ACTION ITEM: Return the data below in full, matching every line exactly.

---+---

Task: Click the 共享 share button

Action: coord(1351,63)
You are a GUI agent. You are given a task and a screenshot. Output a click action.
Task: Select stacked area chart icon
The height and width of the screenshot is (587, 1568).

---+---

OUTPUT OF THE TASK:
Task: Click the 共享 share button

Action: coord(1351,63)
You are a GUI agent. You are given a task and a screenshot. Output a click action.
Task: Select stacked area chart icon
The height and width of the screenshot is (587, 1568).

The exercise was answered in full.